Once you have read the data below, set it all down again exactly.

··········

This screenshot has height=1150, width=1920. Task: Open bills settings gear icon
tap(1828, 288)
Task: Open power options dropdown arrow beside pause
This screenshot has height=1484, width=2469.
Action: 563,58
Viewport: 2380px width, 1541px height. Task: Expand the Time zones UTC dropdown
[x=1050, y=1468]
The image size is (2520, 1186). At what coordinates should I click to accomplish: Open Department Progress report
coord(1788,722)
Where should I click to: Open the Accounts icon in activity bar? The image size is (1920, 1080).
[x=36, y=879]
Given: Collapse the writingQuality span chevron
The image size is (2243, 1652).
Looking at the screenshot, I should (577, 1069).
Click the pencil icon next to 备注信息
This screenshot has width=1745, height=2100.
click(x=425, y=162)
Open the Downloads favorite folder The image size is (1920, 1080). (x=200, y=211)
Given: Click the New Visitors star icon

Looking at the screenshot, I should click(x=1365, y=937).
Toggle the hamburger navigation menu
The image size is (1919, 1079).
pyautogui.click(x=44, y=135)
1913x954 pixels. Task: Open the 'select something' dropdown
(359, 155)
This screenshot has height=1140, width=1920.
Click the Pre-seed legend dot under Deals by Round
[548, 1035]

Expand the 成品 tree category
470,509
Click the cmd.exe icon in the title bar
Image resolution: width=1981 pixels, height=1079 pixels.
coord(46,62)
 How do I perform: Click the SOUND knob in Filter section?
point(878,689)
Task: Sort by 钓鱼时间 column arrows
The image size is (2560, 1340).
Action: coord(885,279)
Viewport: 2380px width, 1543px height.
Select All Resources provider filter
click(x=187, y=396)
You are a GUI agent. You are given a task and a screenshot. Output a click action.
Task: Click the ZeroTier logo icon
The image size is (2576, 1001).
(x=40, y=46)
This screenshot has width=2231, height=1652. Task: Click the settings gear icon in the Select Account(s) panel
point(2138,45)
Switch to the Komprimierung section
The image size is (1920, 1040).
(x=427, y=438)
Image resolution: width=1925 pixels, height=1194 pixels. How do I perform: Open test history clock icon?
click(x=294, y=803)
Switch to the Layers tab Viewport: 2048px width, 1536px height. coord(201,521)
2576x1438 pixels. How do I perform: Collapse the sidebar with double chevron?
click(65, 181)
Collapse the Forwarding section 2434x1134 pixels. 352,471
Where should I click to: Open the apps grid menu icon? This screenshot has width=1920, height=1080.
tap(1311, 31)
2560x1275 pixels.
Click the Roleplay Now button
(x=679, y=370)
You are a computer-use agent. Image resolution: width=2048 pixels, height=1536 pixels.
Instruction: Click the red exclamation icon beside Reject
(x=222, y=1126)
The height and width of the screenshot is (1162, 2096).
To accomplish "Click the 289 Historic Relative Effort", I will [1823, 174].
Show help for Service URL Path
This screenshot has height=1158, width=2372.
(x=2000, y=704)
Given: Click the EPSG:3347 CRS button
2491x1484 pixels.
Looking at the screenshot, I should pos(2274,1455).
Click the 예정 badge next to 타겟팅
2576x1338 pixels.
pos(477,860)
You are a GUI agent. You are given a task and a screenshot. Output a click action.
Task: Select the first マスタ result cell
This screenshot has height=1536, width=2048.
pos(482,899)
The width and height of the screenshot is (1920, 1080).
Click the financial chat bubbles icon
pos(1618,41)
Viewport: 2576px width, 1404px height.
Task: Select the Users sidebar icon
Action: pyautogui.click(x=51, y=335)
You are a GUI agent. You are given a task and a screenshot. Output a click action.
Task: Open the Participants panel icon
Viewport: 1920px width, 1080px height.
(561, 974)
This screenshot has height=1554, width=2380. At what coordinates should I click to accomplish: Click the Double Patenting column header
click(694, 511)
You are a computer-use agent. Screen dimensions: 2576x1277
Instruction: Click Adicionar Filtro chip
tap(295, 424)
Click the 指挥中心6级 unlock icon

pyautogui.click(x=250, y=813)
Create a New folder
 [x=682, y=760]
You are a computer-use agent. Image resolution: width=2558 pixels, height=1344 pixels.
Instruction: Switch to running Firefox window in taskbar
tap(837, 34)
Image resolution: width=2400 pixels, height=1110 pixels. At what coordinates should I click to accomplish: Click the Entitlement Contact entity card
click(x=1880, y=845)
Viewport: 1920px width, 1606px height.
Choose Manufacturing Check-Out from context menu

··········

Output of the exercise:
This screenshot has height=1150, width=1920. Task: Open bills settings gear icon
tap(1828, 288)
Task: Open power options dropdown arrow beside pause
This screenshot has height=1484, width=2469.
Action: 563,58
Viewport: 2380px width, 1541px height. Task: Expand the Time zones UTC dropdown
[x=1050, y=1468]
The image size is (2520, 1186). At what coordinates should I click to accomplish: Open Department Progress report
coord(1788,722)
Where should I click to: Open the Accounts icon in activity bar? The image size is (1920, 1080).
[x=36, y=879]
Given: Collapse the writingQuality span chevron
The image size is (2243, 1652).
Looking at the screenshot, I should (577, 1069).
Click the pencil icon next to 备注信息
This screenshot has width=1745, height=2100.
click(x=425, y=162)
Open the Downloads favorite folder The image size is (1920, 1080). (x=200, y=211)
Given: Click the New Visitors star icon

Looking at the screenshot, I should click(x=1365, y=937).
Toggle the hamburger navigation menu
The image size is (1919, 1079).
pyautogui.click(x=44, y=135)
1913x954 pixels. Task: Open the 'select something' dropdown
(359, 155)
This screenshot has height=1140, width=1920.
Click the Pre-seed legend dot under Deals by Round
[548, 1035]

Expand the 成品 tree category
470,509
Click the cmd.exe icon in the title bar
Image resolution: width=1981 pixels, height=1079 pixels.
coord(46,62)
 How do I perform: Click the SOUND knob in Filter section?
point(878,689)
Task: Sort by 钓鱼时间 column arrows
The image size is (2560, 1340).
Action: coord(885,279)
Viewport: 2380px width, 1543px height.
Select All Resources provider filter
click(x=187, y=396)
You are a GUI agent. You are given a task and a screenshot. Output a click action.
Task: Click the ZeroTier logo icon
The image size is (2576, 1001).
(x=40, y=46)
This screenshot has width=2231, height=1652. Task: Click the settings gear icon in the Select Account(s) panel
point(2138,45)
Switch to the Komprimierung section
The image size is (1920, 1040).
(x=427, y=438)
Image resolution: width=1925 pixels, height=1194 pixels. How do I perform: Open test history clock icon?
click(x=294, y=803)
Switch to the Layers tab Viewport: 2048px width, 1536px height. coord(201,521)
2576x1438 pixels. How do I perform: Collapse the sidebar with double chevron?
click(65, 181)
Collapse the Forwarding section 2434x1134 pixels. 352,471
Where should I click to: Open the apps grid menu icon? This screenshot has width=1920, height=1080.
tap(1311, 31)
2560x1275 pixels.
Click the Roleplay Now button
(x=679, y=370)
You are a computer-use agent. Image resolution: width=2048 pixels, height=1536 pixels.
Instruction: Click the red exclamation icon beside Reject
(x=222, y=1126)
The height and width of the screenshot is (1162, 2096).
To accomplish "Click the 289 Historic Relative Effort", I will [1823, 174].
Show help for Service URL Path
This screenshot has height=1158, width=2372.
(x=2000, y=704)
Given: Click the EPSG:3347 CRS button
2491x1484 pixels.
Looking at the screenshot, I should pos(2274,1455).
Click the 예정 badge next to 타겟팅
2576x1338 pixels.
pos(477,860)
You are a GUI agent. You are given a task and a screenshot. Output a click action.
Task: Select the first マスタ result cell
This screenshot has height=1536, width=2048.
pos(482,899)
The width and height of the screenshot is (1920, 1080).
Click the financial chat bubbles icon
pos(1618,41)
Viewport: 2576px width, 1404px height.
Task: Select the Users sidebar icon
Action: pyautogui.click(x=51, y=335)
You are a GUI agent. You are given a task and a screenshot. Output a click action.
Task: Open the Participants panel icon
Viewport: 1920px width, 1080px height.
(561, 974)
This screenshot has height=1554, width=2380. At what coordinates should I click to accomplish: Click the Double Patenting column header
click(694, 511)
You are a computer-use agent. Screen dimensions: 2576x1277
Instruction: Click Adicionar Filtro chip
tap(295, 424)
Click the 指挥中心6级 unlock icon

pyautogui.click(x=250, y=813)
Create a New folder
 [x=682, y=760]
You are a computer-use agent. Image resolution: width=2558 pixels, height=1344 pixels.
Instruction: Switch to running Firefox window in taskbar
tap(837, 34)
Image resolution: width=2400 pixels, height=1110 pixels. At what coordinates should I click to accomplish: Click the Entitlement Contact entity card
click(x=1880, y=845)
Viewport: 1920px width, 1606px height.
Choose Manufacturing Check-Out from context menu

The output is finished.